Annie Hoban, Relay Programme Manager, speaks about what she considers as the most significant change in this phase of the Relay project:


New contacts and relationships between journalists and researchers, changed attitudes, increased motivations, career development, improved reporting of research on development issues, comments from readers, reactions from government officials…examples of all of these outcomes were shared by the Relay project team today as a result of Relay’s recent work in Uganda, Kenya and Northeast India.

After the first day of our 3-day team meeting here in Istanbul, I am enthusiastic about what we have achieved in a short space of time!  My hope for the next two days is that we can work toward packaging the stories of change, insights and lessons learned so we can share these with the project stakeholders and our partners and colleagues more widely.

For me, the most significant change in this phase of the Relay project is the increased enthusiasm and appreciation for monitoring and evaluation amongst the project team (and what we have accomplished with these new approaches and tools as a result).

At our 2010 team strategy meeting, the mention of M&E was met with groans.  I think it was seen at best as a reporting burden, and at worst, a diversion of resources away from project delivery to beneficiaries.

Today, I heard the team singing the praises of M&E, and regularly citing information captured using new M&E tools and approaches!

  • Wahida Rohman, Programme Associate with for Relay in Northeast India said working on the media scan and content analysis (using a new content assessment tool) was the most rewarding experience for her and that she learned a lot.  She confidently shared findings from the assessment as evidence for improved research reporting, and used the information to explain the wider context of media coverage of the dams issue.  She said one of the researchers involved in the project (Dr. Sanjay Borah) was also using the result of the media scan to inform his work.
  • Maureen Ndahura, Research Assistant for Relay in Uganda, shared that after using the spectrum lines evaluation tool at a Relay workshop to benchmark journalists and researchers interactions and attitudes of one another, they were invited to the Uganda Health Journalists Union conference, to share this and other M&E tools with more than 100 Ugandan health journalists.  Maureen recommended we share the findings of the media scan and content assessment more widely with editors, researchers, and the public.
  • Rahma Hassan, Research Assistant for Relay in Kenya shared a most significant change story about a journalist fellow who improved tremendously as a result of his work with Relay.  In telling the story, she used baseline information from the spectrum line exercise, in which the journalist initially reported hostility toward researchers.  She used the language and indicators of progress makers to describe a number of changes in behavior she observed that matched with those identified by project participants that they would ‘expect, like and love’ to see happen as a result of the project.

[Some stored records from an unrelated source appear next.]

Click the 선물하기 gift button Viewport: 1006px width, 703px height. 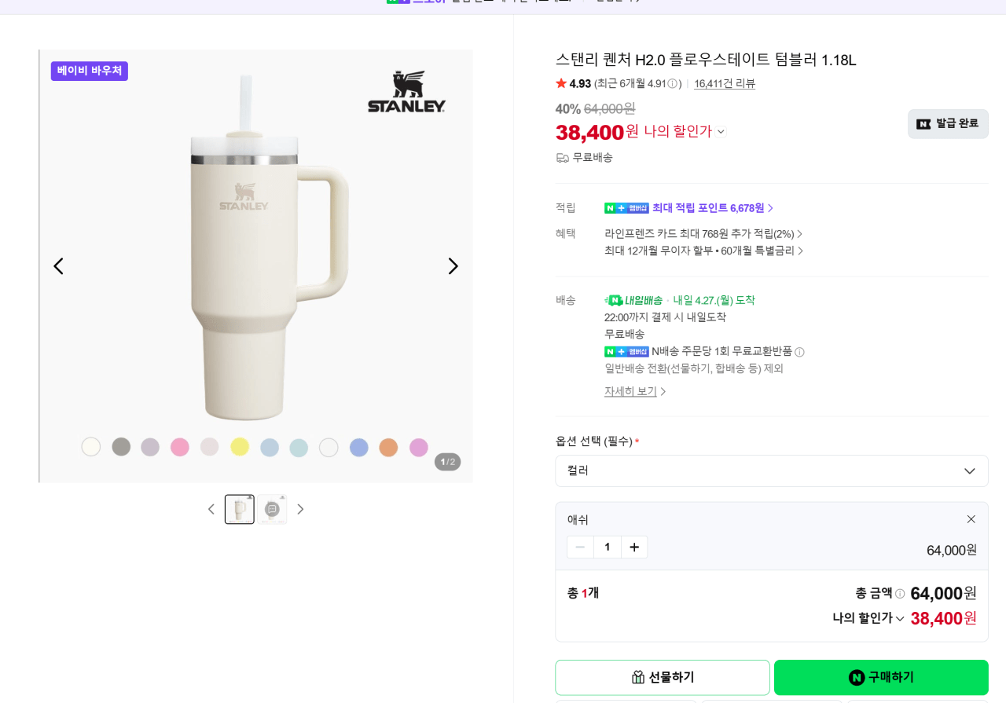pyautogui.click(x=662, y=677)
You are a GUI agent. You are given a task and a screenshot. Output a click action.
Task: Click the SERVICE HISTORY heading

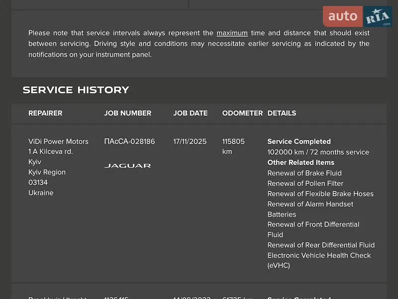(76, 90)
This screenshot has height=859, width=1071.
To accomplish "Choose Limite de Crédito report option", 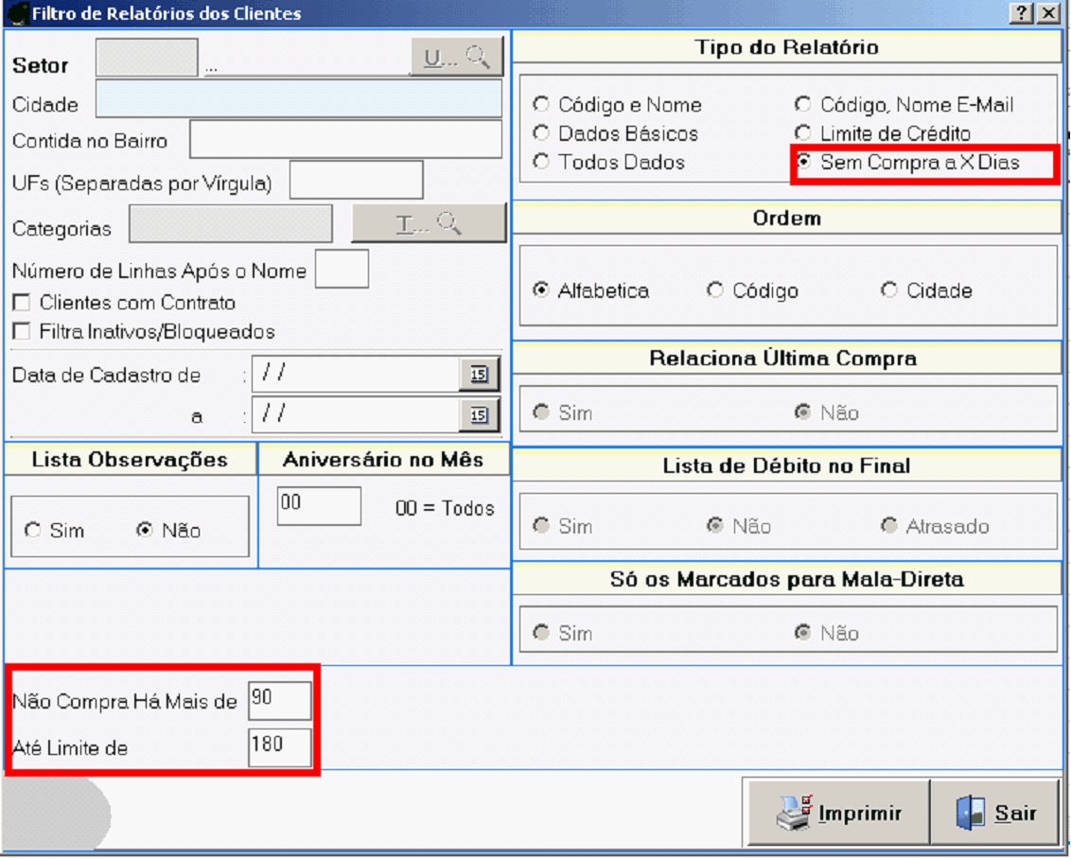I will [803, 133].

I think an important factor was the work the teams did with the support of an M&E facilitator at the outset of the project to better conceptualise the project’s logic and ‘theory of change’, which helped clarify where Relay’s interventions could have a measurable impact, and focus on practical and participatory M&E tools could be used to capture this.

I couldn’t have imagined in 2010 that the team would be so quick to adopt these new M&E tools and to use them and even share them more widely!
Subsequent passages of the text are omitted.